思わずひっくり返った素っ頓狂な声が喉から転げ出る。
次いで真っ赤になる顔を見て、さすがのロビンもころころと声をたてて笑った。

「まあ、ナミさんたら照れ屋さん。悪い人ではなさそうだから気に入ったのね。仲がいいのは美しいことだわ」

「ちょ、ちょっと待ってよロビン! あいつはただの家政夫よ、何変な勘繰りしてんのよ!!」

「あら。後ろ暗いことがないのなら、堂々としていればいいのではなくて? 私は何も、誰に告げ口をしようと言っているのではないわ。ただ、第3者の目から見たあるがままの現実を言ってみただけなのだけれど」

(だから、それを言わないでって〜〜!)

「丁度いいでしょう? 次は恋愛テーマの短期集中連載が待っていたし。外見的にもお似合いの組み合わせよね。彼も見た目がかなりワイルドだから、『美女と野獣』の王道で行けるのではなくて?」

「ソレとコレとは話が別でしょっ!」

「あら、これはあくまでネタの話よ?」

「・・・・っ!」

ロビンは梟のようにくすくすと肩を揺らし、動揺するナミに一切の追随を許さない。
所詮社会の荒波に揉まれ慣れた百戦錬磨の彼女には、ナミのようなインドア系の人間が敵う筈はなかった。
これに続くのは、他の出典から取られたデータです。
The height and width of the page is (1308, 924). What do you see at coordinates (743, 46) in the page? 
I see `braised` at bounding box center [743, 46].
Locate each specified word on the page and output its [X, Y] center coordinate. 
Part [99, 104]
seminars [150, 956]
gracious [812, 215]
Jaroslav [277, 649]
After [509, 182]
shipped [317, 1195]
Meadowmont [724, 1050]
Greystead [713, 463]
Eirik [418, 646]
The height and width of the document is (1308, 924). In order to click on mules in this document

その後も校正済みの原稿の報告は続いたが、ナミは話の殆どが右から左へと抜けて行くのを感じていた。





ロビンが帰ってからというもの、ふたりの間には微妙な空気が漂っていた。

ナミにしてみれば憎からず思ってはいるものの、あくまで一家政夫としてゾロを見ようとしている。
そう思い込んでいなければ、とてもまともな神経のまま他人である若い男とひとつ屋根の下で暮らせはしないからだ。
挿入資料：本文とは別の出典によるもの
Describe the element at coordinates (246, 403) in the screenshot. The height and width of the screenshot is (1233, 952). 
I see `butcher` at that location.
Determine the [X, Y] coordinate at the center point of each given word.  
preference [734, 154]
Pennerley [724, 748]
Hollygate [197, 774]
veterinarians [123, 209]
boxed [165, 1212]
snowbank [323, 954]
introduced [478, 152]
(そ、そうよ、それだけよっ。それ以上何がどうあるっての!?)

ゾロにしてみても同じようなことが言えた。
もちろん家政夫たる者、雇用主の話に聞き耳を立てるのはポリシーに反するのでふたりの会話の内容は知らない。

それでも――。

ロビンが帰ってからというもの、まるで毛を逆立てた猫のように逐一反応するナミに触発されているのかもしれなかった。

生意気口も旺盛だが、よくよく見れば確かにナミは魅力的な娘だった。

まさか今回に限ってこんな雇用主に当たるとは思ってもみなかったゾロは、最初に自分の言った言葉を戒めとして常時噛み締めるようにしている。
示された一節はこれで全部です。